Contoh: Keterlibatan TNI dalam operasi melawan kelompok teroris seperti Santoso di Poso atau kelompok MIT (Mujahidin Indonesia Timur).
• Seharusnya: Penanganan terorisme adalah ranah Polri, khususnya Densus 88.
• Kenyataannya: Karena kompleksitas medan dan kekuatan bersenjata kelompok teroris, TNI dilibatkan melalui Operasi Tinombala.
• Implikasi Dikotomi: Muncul perdebatan tentang perlu tidaknya TNI masuk ke ranah keamanan dalam negeri.

2. Pengamanan Aksi Demonstrasi

Contoh: Aksi demonstrasi besar seperti Reformasi Dikorupsi 2019 atau aksi buruh.
• Seharusnya: Ini adalah ranah Polri, karena bersifat sipil.
• Kenyataannya: Terkadang TNI ikut diturunkan, terutama jika situasi dianggap berpotensi mengarah ke chaos.
• Implikasi Dikotomi: TNI bisa dianggap melanggar prinsip non-kompetensi dalam urusan sipil, mengingat mereka bukan alat penegak hukum sipil.

3. Kasus Penanganan Konflik Papua

Contoh: Operasi keamanan di Papua melibatkan TNI secara besar-besaran untuk menghadapi kelompok separatis bersenjata (TPNPB-OPM).
• Seharusnya: Jika dianggap kelompok kriminal bersenjata, maka itu ranah Polri.
• Kenyataannya: Karena eskalasi kekerasan tinggi dan bersenjata berat, TNI mengambil peran utama.
• Implikasi Dikotomi: Menimbulkan kekhawatiran pelanggaran HAM karena pendekatan militer dalam wilayah sipil.

4. Konflik Kewenangan di Lapangan

Contoh: Perselisihan antara oknum TNI dan POLRI, seperti bentrok di daerah perbatasan atau pos pengamanan bersama (misalnya: kasus bentrokan di Mako Brimob vs Yonif TNI beberapa tahun lalu).
• Implikasi Dikotomi: Menunjukkan bahwa meski secara struktural dipisah, di lapangan masih ada tumpang tindih peran dan ketegangan antar-institusi.

Analisis Dikotomi TNI – POLRI

1. Penanganan Terorisme (Operasi Tinombala)

Operasi ini menunjukkan bagaimana TNI masuk ke ranah yang secara normatif adalah tugas Polri.
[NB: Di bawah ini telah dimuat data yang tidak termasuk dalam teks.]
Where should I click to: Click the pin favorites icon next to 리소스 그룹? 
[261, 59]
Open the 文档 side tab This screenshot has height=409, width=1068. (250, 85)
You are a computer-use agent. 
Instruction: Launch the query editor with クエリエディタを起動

Hal ini menimbulkan perdebatan tentang batas peran masing-masing institusi, terutama karena ancaman terorisme berada di antara ancaman militer dan kriminalitas sipil. Dikotomi ini menguji fleksibilitas sistem keamanan nasional dan kebutuhan akan koordinasi lintas sektor.
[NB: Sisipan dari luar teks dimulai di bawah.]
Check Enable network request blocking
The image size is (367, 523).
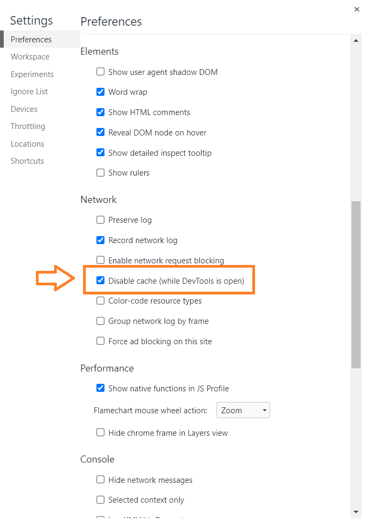(100, 261)
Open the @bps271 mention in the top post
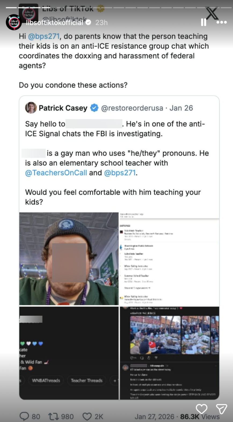This screenshot has width=233, height=422. click(44, 36)
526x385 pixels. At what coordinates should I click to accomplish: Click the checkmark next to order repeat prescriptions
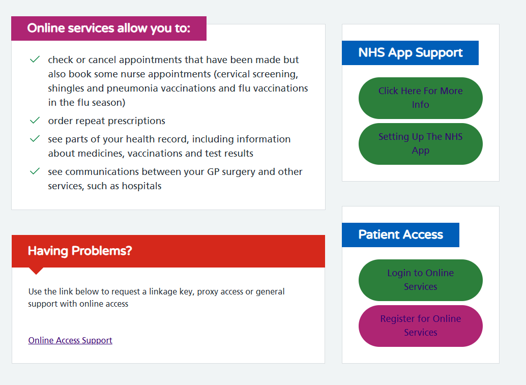click(x=35, y=121)
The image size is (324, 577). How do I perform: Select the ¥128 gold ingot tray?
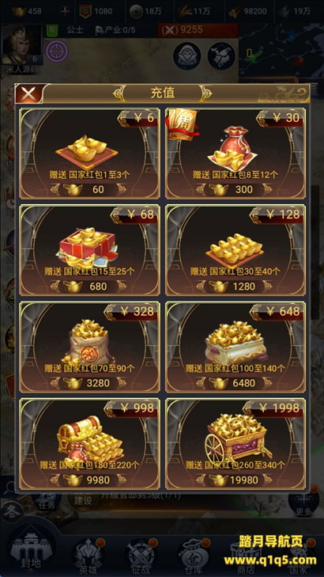pos(235,250)
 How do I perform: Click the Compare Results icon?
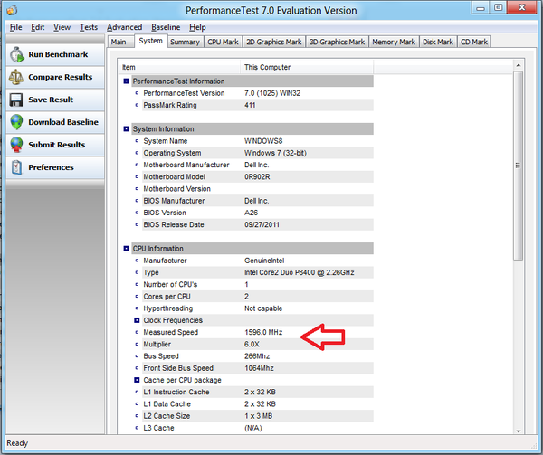point(17,78)
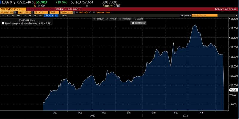Click the Seguir crosshair icon
This screenshot has width=239, height=119.
click(x=94, y=19)
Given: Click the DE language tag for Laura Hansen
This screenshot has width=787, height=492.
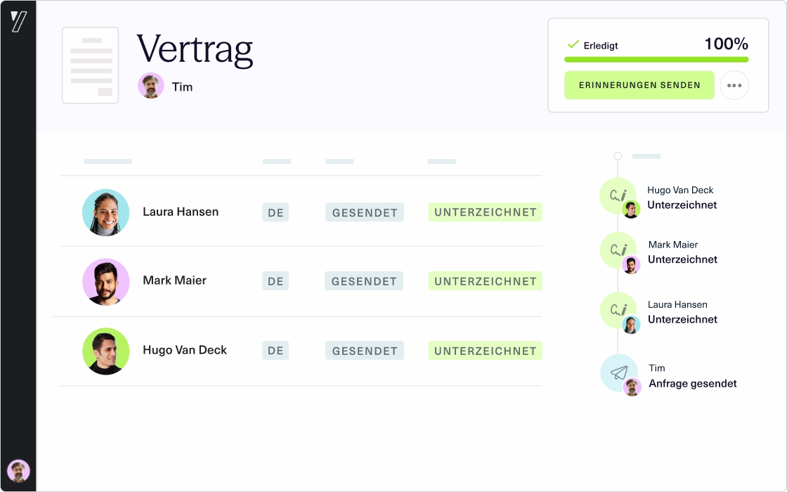Looking at the screenshot, I should point(275,212).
2. Pengamanan Aksi Demonstrasi (Reformasi Dikorupsi 2019, Aksi Buruh, dll.)

Dalam situasi demonstrasi besar, terkadang TNI dilibatkan untuk memperkuat pasukan pengaman. Meskipun niatnya untuk menjaga ketertiban, kehadiran TNI dalam urusan sipil berisiko melanggar prinsip supremasi sipil atas militer. Ini menjadi indikator bahwa dikotomi peran belum sepenuhnya berjalan di lapangan.

3. Konflik di Papua (Operasi terhadap TPNPB-OPM)

Ketika TNI memegang peran utama dalam konflik di Papua, muncul kekhawatiran bahwa pendekatan militeristik akan mengesampingkan solusi hukum dan HAM. Di sisi lain, Polri juga menghadapi keterbatasan dalam menangani konflik bersenjata. Ini memperlihatkan dilema antara strategi pertahanan dan pendekatan hukum.

4. Konflik Kewenangan di Lapangan (Bentrokan Brimob vs Yonif TNI)

Benturan fisik antara aparat TNI dan Polri menandakan adanya masalah dalam koordinasi, ego sektoral, dan ketidakjelasan garis komando. Ini adalah dampak langsung dari dikotomi struktural yang belum diimbangi oleh mekanisme kerja sama yang kuat dan budaya saling menghormati.

Semoga kedepan TNI dan POLRI dapat lebih bersinergi dan saling menghormati dengan menghilangkan ego seltoral dalam tugas pertahanan dan keamanan negara.